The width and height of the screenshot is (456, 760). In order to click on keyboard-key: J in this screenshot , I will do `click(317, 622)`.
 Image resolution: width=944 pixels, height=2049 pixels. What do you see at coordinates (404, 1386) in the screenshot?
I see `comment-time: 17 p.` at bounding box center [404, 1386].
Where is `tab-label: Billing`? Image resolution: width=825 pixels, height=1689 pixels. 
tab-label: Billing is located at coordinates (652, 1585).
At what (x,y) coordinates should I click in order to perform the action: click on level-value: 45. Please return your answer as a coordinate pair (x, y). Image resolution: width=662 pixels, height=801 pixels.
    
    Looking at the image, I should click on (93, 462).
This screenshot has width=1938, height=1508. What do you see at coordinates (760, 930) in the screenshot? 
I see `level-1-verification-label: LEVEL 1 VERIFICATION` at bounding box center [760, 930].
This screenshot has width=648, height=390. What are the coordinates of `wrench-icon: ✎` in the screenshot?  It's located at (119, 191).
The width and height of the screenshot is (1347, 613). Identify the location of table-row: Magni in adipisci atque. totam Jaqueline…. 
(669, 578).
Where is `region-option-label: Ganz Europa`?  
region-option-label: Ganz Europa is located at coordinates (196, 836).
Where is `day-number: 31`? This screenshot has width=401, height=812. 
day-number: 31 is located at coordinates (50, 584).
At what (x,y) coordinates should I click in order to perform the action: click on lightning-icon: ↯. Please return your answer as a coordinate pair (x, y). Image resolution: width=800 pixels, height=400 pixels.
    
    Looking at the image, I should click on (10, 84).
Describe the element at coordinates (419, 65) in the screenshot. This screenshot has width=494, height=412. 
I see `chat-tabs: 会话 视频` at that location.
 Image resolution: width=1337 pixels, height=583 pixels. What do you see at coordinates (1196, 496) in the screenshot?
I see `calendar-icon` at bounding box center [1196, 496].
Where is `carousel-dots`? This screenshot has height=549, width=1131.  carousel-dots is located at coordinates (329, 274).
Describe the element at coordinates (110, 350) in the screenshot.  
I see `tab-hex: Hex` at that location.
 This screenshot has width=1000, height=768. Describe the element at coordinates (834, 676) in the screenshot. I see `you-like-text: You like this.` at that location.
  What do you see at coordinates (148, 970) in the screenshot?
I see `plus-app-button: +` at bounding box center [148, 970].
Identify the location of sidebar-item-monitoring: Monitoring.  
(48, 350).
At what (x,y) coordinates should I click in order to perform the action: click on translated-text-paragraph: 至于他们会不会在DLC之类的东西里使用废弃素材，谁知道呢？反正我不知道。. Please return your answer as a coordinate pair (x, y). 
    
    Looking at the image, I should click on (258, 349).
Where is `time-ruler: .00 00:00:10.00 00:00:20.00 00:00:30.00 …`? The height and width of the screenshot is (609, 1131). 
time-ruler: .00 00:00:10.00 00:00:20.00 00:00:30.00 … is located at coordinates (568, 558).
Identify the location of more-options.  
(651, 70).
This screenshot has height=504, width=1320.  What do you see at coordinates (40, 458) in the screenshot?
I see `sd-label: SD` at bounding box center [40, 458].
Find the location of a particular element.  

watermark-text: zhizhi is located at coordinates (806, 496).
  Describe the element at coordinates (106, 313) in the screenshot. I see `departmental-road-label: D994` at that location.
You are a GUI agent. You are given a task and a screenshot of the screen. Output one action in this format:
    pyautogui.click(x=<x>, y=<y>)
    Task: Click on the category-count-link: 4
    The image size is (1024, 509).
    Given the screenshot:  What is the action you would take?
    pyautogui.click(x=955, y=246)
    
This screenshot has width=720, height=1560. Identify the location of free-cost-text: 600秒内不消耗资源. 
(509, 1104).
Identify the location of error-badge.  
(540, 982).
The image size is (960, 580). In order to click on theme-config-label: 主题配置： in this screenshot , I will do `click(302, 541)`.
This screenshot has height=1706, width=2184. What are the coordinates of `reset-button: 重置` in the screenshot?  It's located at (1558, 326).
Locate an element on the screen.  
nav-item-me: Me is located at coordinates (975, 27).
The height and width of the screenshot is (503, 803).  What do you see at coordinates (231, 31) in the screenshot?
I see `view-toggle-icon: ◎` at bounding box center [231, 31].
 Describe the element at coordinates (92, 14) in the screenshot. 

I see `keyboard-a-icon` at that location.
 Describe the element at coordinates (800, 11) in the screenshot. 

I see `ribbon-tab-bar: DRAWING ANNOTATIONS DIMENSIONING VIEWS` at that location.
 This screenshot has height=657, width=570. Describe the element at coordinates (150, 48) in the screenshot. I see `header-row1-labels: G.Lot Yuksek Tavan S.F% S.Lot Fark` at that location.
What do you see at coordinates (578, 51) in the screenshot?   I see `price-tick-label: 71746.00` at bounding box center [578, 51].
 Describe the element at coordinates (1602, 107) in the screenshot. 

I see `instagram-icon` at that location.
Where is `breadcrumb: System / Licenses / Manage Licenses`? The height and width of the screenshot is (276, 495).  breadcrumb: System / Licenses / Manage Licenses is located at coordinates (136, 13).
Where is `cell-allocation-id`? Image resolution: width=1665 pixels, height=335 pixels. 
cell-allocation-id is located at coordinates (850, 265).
____________
■ Task requirements ■
Reproduce every item above verbatim, keeping each character and line break unchanged.

■ Your response ■
The width and height of the screenshot is (456, 760). In order to click on keyboard-key: J in this screenshot , I will do `click(317, 622)`.
 Image resolution: width=944 pixels, height=2049 pixels. What do you see at coordinates (404, 1386) in the screenshot?
I see `comment-time: 17 p.` at bounding box center [404, 1386].
Where is `tab-label: Billing`? Image resolution: width=825 pixels, height=1689 pixels. 
tab-label: Billing is located at coordinates (652, 1585).
At what (x,y) coordinates should I click in order to perform the action: click on level-value: 45. Please return your answer as a coordinate pair (x, y). Image resolution: width=662 pixels, height=801 pixels.
    
    Looking at the image, I should click on (93, 462).
This screenshot has width=1938, height=1508. What do you see at coordinates (760, 930) in the screenshot? 
I see `level-1-verification-label: LEVEL 1 VERIFICATION` at bounding box center [760, 930].
This screenshot has width=648, height=390. What are the coordinates of `wrench-icon: ✎` in the screenshot?  It's located at (119, 191).
The width and height of the screenshot is (1347, 613). Identify the location of table-row: Magni in adipisci atque. totam Jaqueline…. 
(669, 578).
Where is `region-option-label: Ganz Europa`?  
region-option-label: Ganz Europa is located at coordinates (196, 836).
Where is `day-number: 31`? This screenshot has width=401, height=812. 
day-number: 31 is located at coordinates (50, 584).
At what (x,y) coordinates should I click in order to perform the action: click on lightning-icon: ↯. Please return your answer as a coordinate pair (x, y). Image resolution: width=800 pixels, height=400 pixels.
    
    Looking at the image, I should click on (10, 84).
Describe the element at coordinates (419, 65) in the screenshot. This screenshot has width=494, height=412. 
I see `chat-tabs: 会话 视频` at that location.
 Image resolution: width=1337 pixels, height=583 pixels. What do you see at coordinates (1196, 496) in the screenshot?
I see `calendar-icon` at bounding box center [1196, 496].
Where is `carousel-dots`? This screenshot has height=549, width=1131.  carousel-dots is located at coordinates (329, 274).
Describe the element at coordinates (110, 350) in the screenshot.  
I see `tab-hex: Hex` at that location.
 This screenshot has width=1000, height=768. Describe the element at coordinates (834, 676) in the screenshot. I see `you-like-text: You like this.` at that location.
  What do you see at coordinates (148, 970) in the screenshot?
I see `plus-app-button: +` at bounding box center [148, 970].
Identify the location of sidebar-item-monitoring: Monitoring.  
(48, 350).
At what (x,y) coordinates should I click in order to perform the action: click on translated-text-paragraph: 至于他们会不会在DLC之类的东西里使用废弃素材，谁知道呢？反正我不知道。. Please return your answer as a coordinate pair (x, y). 
    
    Looking at the image, I should click on (258, 349).
Where is `time-ruler: .00 00:00:10.00 00:00:20.00 00:00:30.00 …`? The height and width of the screenshot is (609, 1131). 
time-ruler: .00 00:00:10.00 00:00:20.00 00:00:30.00 … is located at coordinates (568, 558).
Identify the location of more-options.  
(651, 70).
This screenshot has height=504, width=1320.  What do you see at coordinates (40, 458) in the screenshot?
I see `sd-label: SD` at bounding box center [40, 458].
Find the location of a particular element.  

watermark-text: zhizhi is located at coordinates (806, 496).
  Describe the element at coordinates (106, 313) in the screenshot. I see `departmental-road-label: D994` at that location.
You are a GUI agent. You are given a task and a screenshot of the screen. Output one action in this format:
    pyautogui.click(x=<x>, y=<y>)
    Task: Click on the category-count-link: 4
    The image size is (1024, 509).
    Given the screenshot:  What is the action you would take?
    pyautogui.click(x=955, y=246)
    
This screenshot has width=720, height=1560. Identify the location of free-cost-text: 600秒内不消耗资源. 
(509, 1104).
Identify the location of error-badge.  
(540, 982).
The image size is (960, 580). In order to click on theme-config-label: 主题配置： in this screenshot , I will do `click(302, 541)`.
This screenshot has height=1706, width=2184. What are the coordinates of `reset-button: 重置` in the screenshot?  It's located at (1558, 326).
Locate an element on the screen.  
nav-item-me: Me is located at coordinates (975, 27).
The height and width of the screenshot is (503, 803).  What do you see at coordinates (231, 31) in the screenshot?
I see `view-toggle-icon: ◎` at bounding box center [231, 31].
 Describe the element at coordinates (92, 14) in the screenshot. 

I see `keyboard-a-icon` at that location.
 Describe the element at coordinates (800, 11) in the screenshot. 

I see `ribbon-tab-bar: DRAWING ANNOTATIONS DIMENSIONING VIEWS` at that location.
 This screenshot has height=657, width=570. Describe the element at coordinates (150, 48) in the screenshot. I see `header-row1-labels: G.Lot Yuksek Tavan S.F% S.Lot Fark` at that location.
What do you see at coordinates (578, 51) in the screenshot?   I see `price-tick-label: 71746.00` at bounding box center [578, 51].
 Describe the element at coordinates (1602, 107) in the screenshot. 

I see `instagram-icon` at that location.
Where is `breadcrumb: System / Licenses / Manage Licenses`? The height and width of the screenshot is (276, 495).  breadcrumb: System / Licenses / Manage Licenses is located at coordinates (136, 13).
Where is `cell-allocation-id`? Image resolution: width=1665 pixels, height=335 pixels. 
cell-allocation-id is located at coordinates (850, 265).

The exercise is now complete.